Ruotò con cautela la maniglia e osservò per un attimo la madre dialogare, anche con una certa foga, con la sua ospite. Si fermò un secondo a riflettere su quella definizione. Ospite alla fine era l’unico termine corretto, visto che quella figura albergava in quella stanza da mesi, giorno e notte, tenendole compagnia.
«Che bella sorpresa», le disse appena la notò entrare nella stanza.
«Vede quante amiche che la vengono a trovare?» sottolineò quella.
«E già, devo aver lasciato un buon ricordo. Ma prego signora si accomodi, stavo proprio per bere il mio caffè. Vuole farmi compagnia?»
La donna rispose che sì, avrebbe davvero gradito e prese posto sulla sedia che la ragazza aveva spostato vicino al tavolino. Riflessa allo specchio osservava il viso ormai scavato della madre. Conservava un tratto malizioso che gli anni e gli acciacchi non avevano oscurato.
«Adesso mi scusi, ma devo dedicare del tempo alla mia amica che è venuta a trovarmi.»
«Certo, capisco», disse quella, «ci rivediamo più tardi comunque. Anzi chieda a lei se ci può dare notizie di sua figlia. Magari la conosce.»
«Proverò, ma lo ritengo poco probabile. A più tardi.»
Poi rivolgendosi nuovamente alla donna le fece un grande sorriso.
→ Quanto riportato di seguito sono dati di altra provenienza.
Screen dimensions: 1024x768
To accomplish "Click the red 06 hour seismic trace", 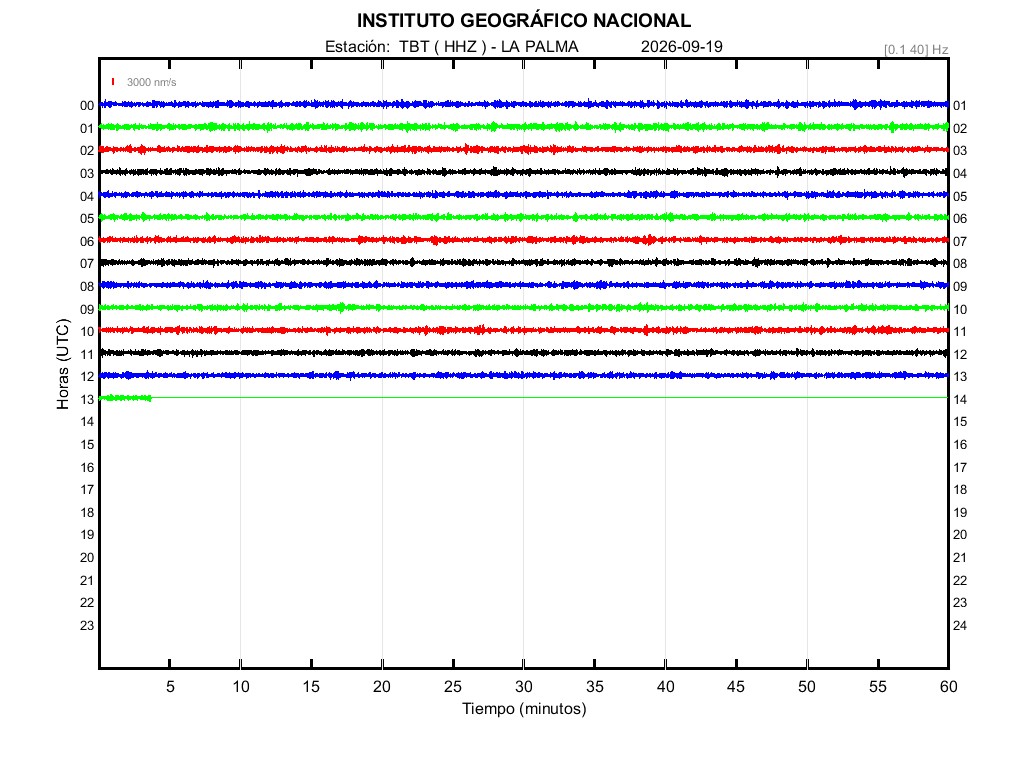I will click(x=524, y=240).
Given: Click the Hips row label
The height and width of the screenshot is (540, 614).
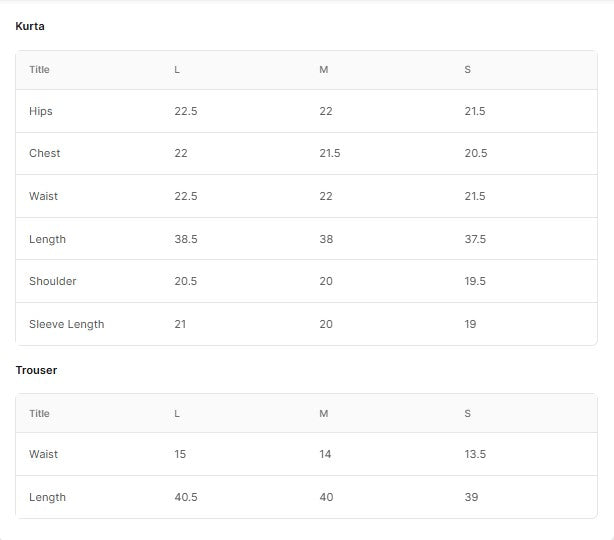Looking at the screenshot, I should [41, 111].
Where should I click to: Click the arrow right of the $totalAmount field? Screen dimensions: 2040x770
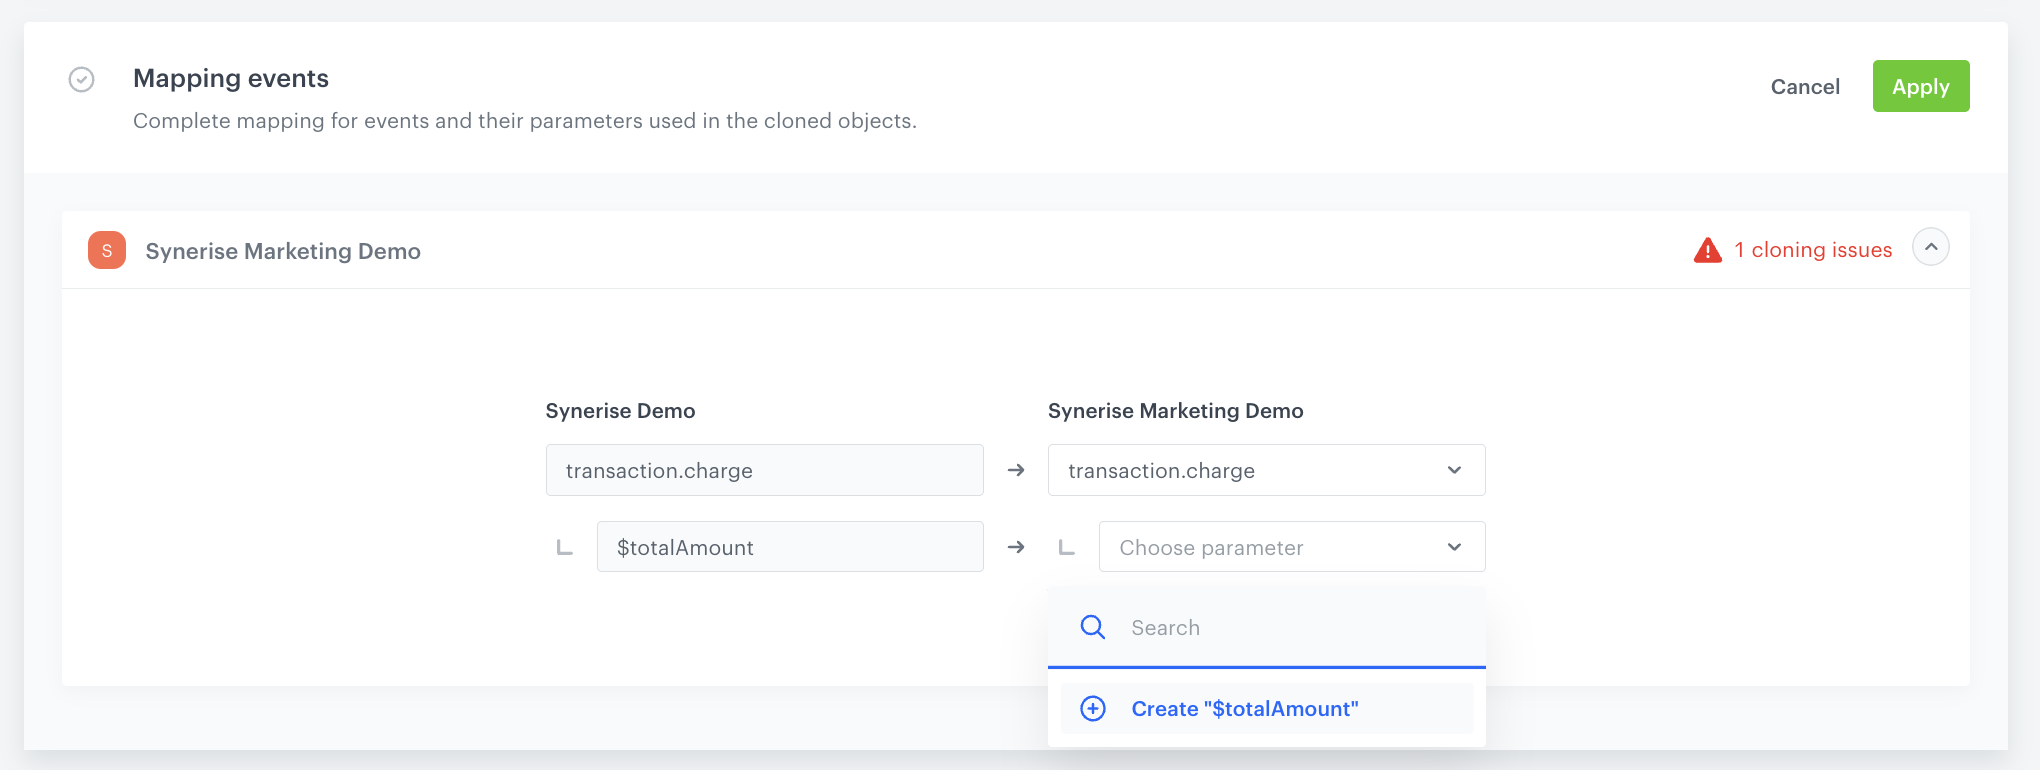pos(1016,547)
«Bene. Ora sono tutta per lei», e come se si fosse di colpo ricordata di qualcosa, «ma che sbadata. Non vi ho nemmeno presentate.»
Nel dirlo si rivolse ancora una volta verso lo specchio dove incrociò gli occhi riflessi della figlia. E quelli sì quelli erano i suoi, il grigio verde chiaro che aveva ammaliato schiere di umonini in gioventù.
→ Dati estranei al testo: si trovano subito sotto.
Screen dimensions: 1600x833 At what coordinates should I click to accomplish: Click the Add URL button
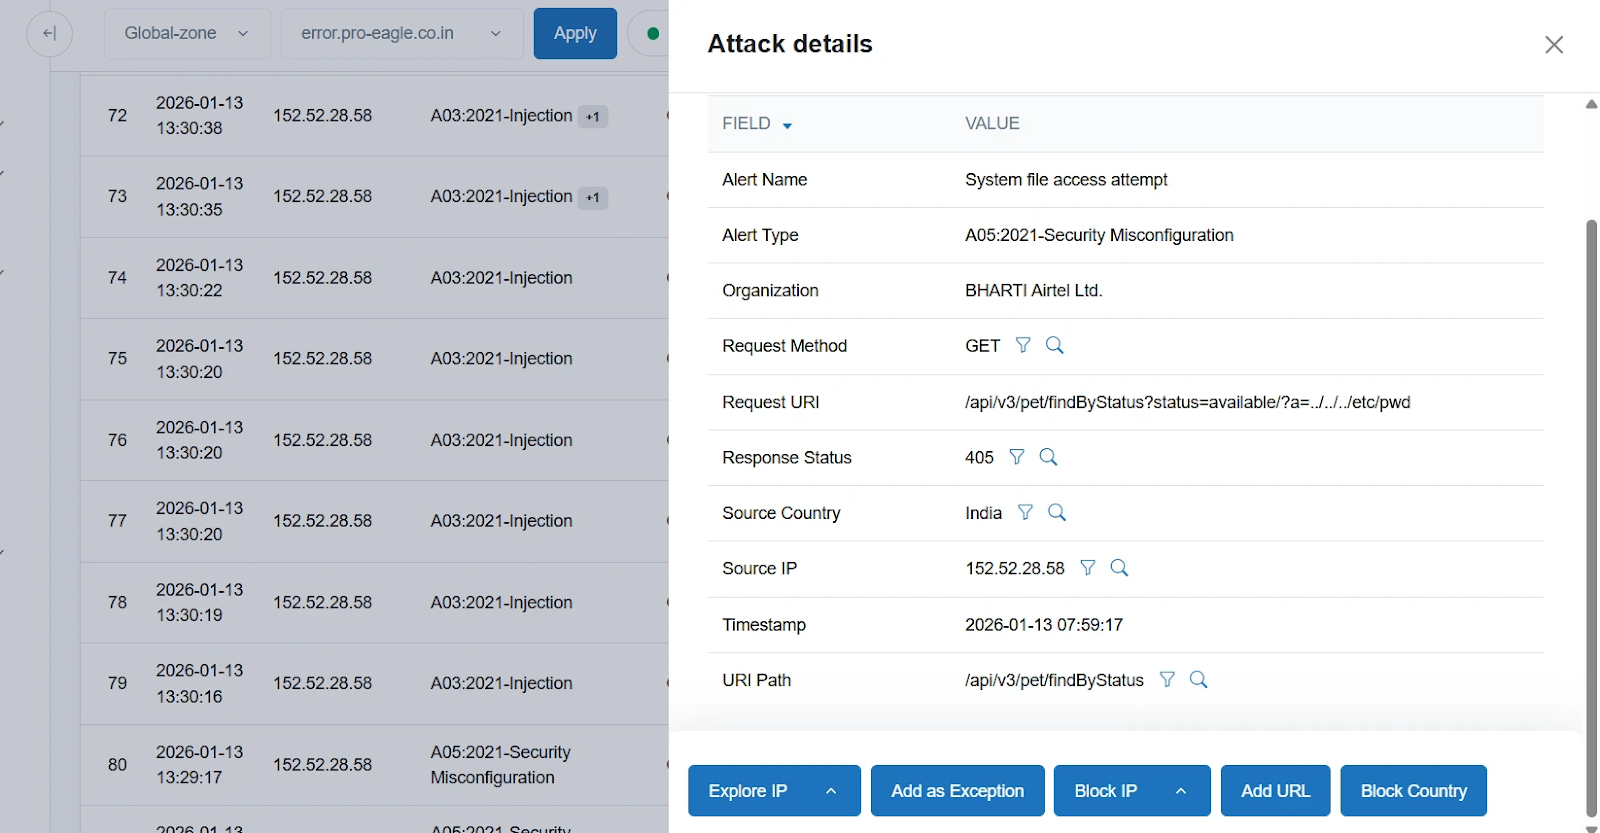pos(1275,791)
«In realtà non ricordo adesso come si chiama la signora che c’era prima. Stava qui, giusto dove ora sta quello specchio. Deve avercelo spostato la ragazza. Ha visto che era andata via e lo deve avere spostato.»
Poi rivolta alla donna con aria mortificata, «non ricordo più quasi nulla, neppure più il mio nome. Non è che per caso lei lo conosce?»
La donna increspò le labbra in un sorriso stanco, «Janine, mamma. Janine.»